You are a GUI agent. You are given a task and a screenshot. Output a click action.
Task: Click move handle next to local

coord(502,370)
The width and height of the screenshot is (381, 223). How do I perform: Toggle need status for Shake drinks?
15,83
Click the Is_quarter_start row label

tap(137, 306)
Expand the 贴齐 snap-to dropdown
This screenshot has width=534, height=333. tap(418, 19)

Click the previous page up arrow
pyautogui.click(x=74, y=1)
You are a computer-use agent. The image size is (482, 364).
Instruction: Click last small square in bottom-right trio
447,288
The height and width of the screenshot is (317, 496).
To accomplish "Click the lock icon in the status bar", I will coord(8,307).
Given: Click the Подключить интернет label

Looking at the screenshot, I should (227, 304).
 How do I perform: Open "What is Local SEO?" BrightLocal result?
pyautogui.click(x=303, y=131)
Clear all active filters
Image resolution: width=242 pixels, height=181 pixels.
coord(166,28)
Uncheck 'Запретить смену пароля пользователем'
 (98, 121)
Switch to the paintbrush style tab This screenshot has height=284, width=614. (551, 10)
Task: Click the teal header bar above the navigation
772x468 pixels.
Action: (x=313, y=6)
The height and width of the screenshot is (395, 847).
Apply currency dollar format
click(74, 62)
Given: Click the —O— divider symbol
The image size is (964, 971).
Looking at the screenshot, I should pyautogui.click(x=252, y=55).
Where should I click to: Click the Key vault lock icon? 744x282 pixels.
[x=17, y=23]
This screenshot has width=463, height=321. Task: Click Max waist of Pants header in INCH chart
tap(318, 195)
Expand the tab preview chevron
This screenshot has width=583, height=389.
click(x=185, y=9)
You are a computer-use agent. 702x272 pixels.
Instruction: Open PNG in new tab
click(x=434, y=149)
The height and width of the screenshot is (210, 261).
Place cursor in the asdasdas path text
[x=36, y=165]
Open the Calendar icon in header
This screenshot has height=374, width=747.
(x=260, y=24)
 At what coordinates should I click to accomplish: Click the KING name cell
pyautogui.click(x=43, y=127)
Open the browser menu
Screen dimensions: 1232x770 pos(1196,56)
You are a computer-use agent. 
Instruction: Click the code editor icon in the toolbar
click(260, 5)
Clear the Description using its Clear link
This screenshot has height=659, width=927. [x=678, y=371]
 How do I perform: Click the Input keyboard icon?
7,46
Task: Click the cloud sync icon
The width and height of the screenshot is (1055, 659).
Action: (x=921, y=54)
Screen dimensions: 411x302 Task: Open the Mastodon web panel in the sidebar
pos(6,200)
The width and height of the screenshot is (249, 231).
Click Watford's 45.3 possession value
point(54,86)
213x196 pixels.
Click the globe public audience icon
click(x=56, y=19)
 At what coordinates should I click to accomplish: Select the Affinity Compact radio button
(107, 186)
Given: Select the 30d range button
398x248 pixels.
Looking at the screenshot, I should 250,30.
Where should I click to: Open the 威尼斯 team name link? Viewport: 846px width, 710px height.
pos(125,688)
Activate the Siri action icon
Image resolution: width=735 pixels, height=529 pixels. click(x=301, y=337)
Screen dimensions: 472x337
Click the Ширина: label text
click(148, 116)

○ ○ ○ ○

What you need to do: Among the lines above, show every one that contains the string "agent".

Answer section:
You are a GUI agent. You are given a task and a screenshot. Output a click action.
You are a computer-use agent. The image size is (482, 364).
You are a computer-use agent. 702x272 pixels.
You are a computer-use agent. 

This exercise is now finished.